One of the approaches to improving Customer Engagement and Experiences I'd like to explore is the potential to include customers, partners and suppliers in the Social Learning process. One of the drawbacks of an customer ideation platform/community is that more than 99% of the ideas are never looked at or implemented because they do not take into account the business context and constraints.
Whilst ideation may be a good source for innovation for companies, they can be a source of dissatisfaction for those customers who submitted ideas if they do not receive any acknowledgement for the effort they put into it. So rather than feeling closer to your brand and becoming advocates for it, the quite opposite may occur.
The approach that I would advocate is to educate the customer about your brand and its environment, even let them actively get involved in your internal Social Learning processes of continously striving to gain new knowledge and insights. By infusing ideas from outside of the silos of your organisation, you may discover innovative ideas that will give your company a competitive advantage.
Crowdsourcing has lost favour a little due to the number of uninformed suggestions that bubble up and which generate a lot of overhead to percolate into useful innovations. Smartsourcing has been put forward as a better approach, relying on the 'better elements' in your community to exchange with for customer insights. As such I agree with this, but I believe there is an even greater opportunity for informed innovation through the education and deeper implication of those we wish to engage with for smartsourcing by implicating them in collaborative learning.
Education and customer collaboration has the potential to create a real and very deep level of engagement, and thus the germination of fervent customer advocates, who in turn entice others to join this process (and increase the smartsourcing base for qualified innovation).

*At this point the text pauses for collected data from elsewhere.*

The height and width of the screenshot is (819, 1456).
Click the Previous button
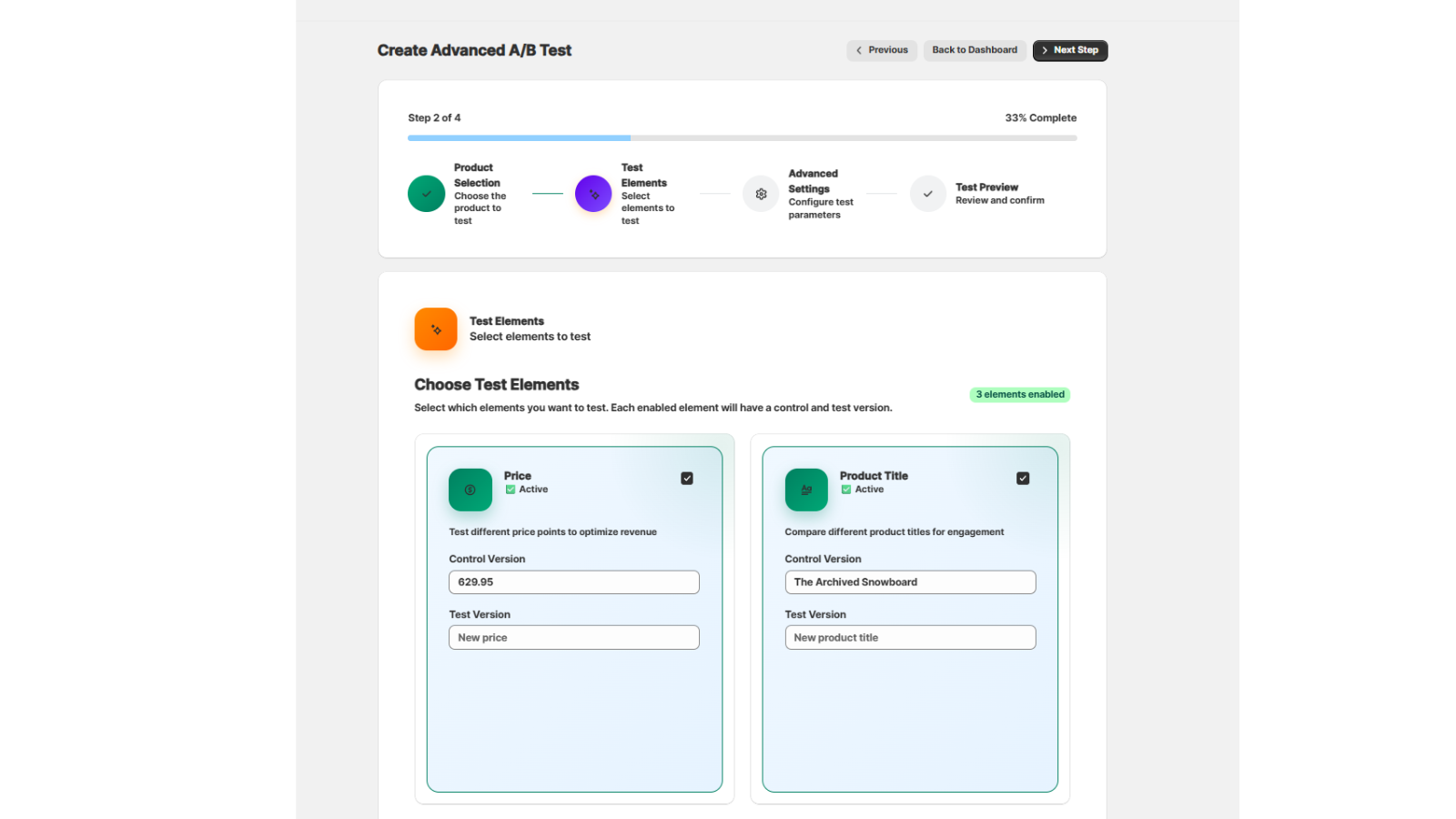coord(881,50)

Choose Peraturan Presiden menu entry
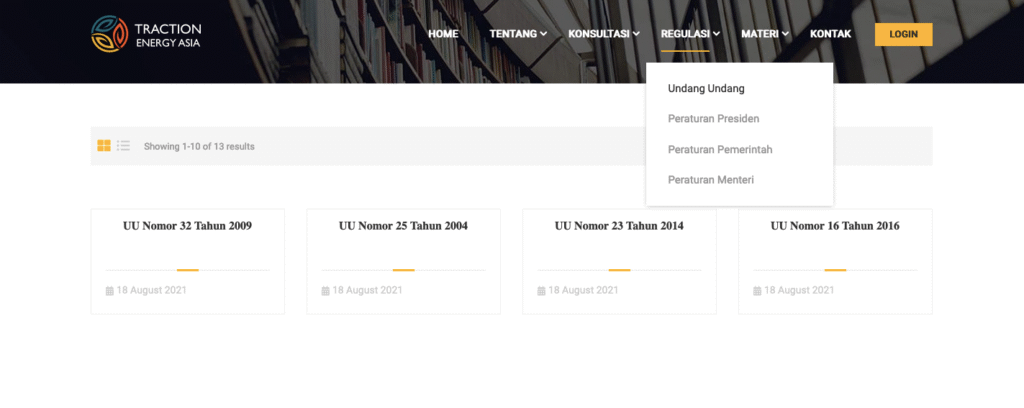(713, 119)

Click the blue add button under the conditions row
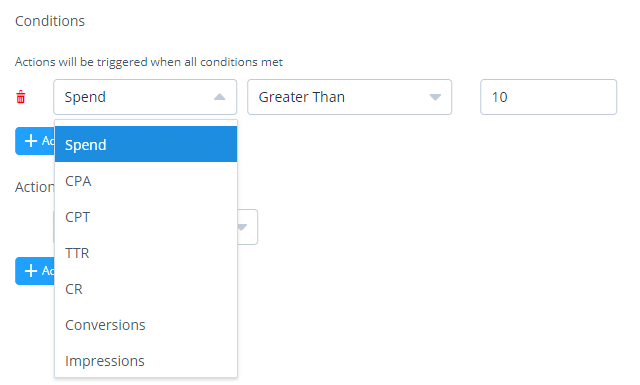pos(35,141)
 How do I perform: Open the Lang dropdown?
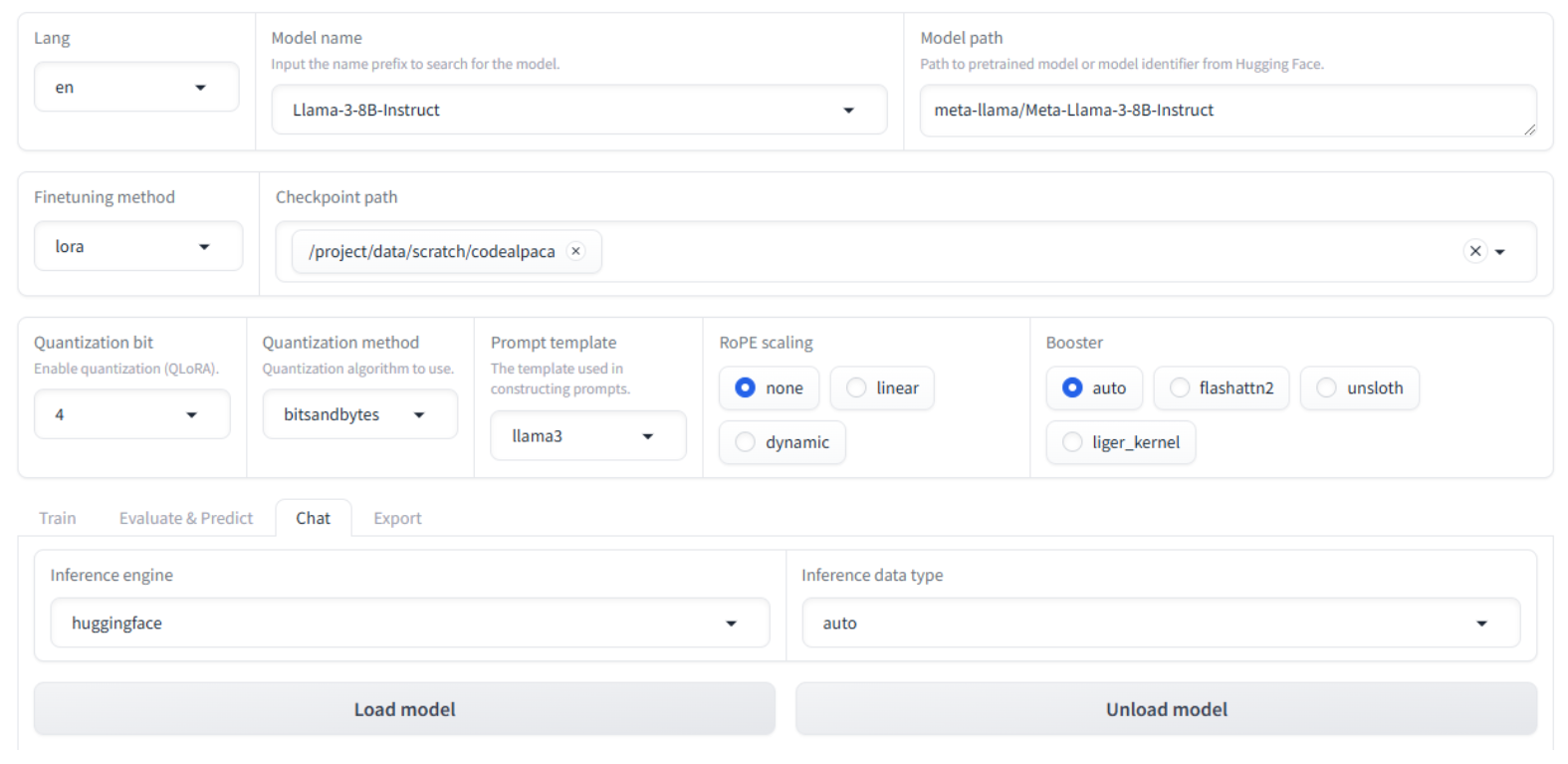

As Harold Jarche points out in the comments below, I herewith add that the objective of this type of collaborative learning would be to close the loop, not only take the feedback but reinjecting it back into the customer communitites and so on with insights so that we get a virtuous learning cycle. And by being open with your social learning approach, you will lower the barrier for new entrants and thus new points of view and sources for innovation, as well as sending a clear signal to the rest of the customer base that you are listening and collaborating to take their needs into account.
There is of course the (perceived?) risks of competitors glaning information and using it to their advantage, but examples have shown that this risk can actually be a driver for more rapid innovation integration such as Sage has shown with its ACT! community.
To summarize, I believe there is an opportunity to create a collaborative community learning platform that will ultimately lead to informed ideation and nurture more fervent customer advocates.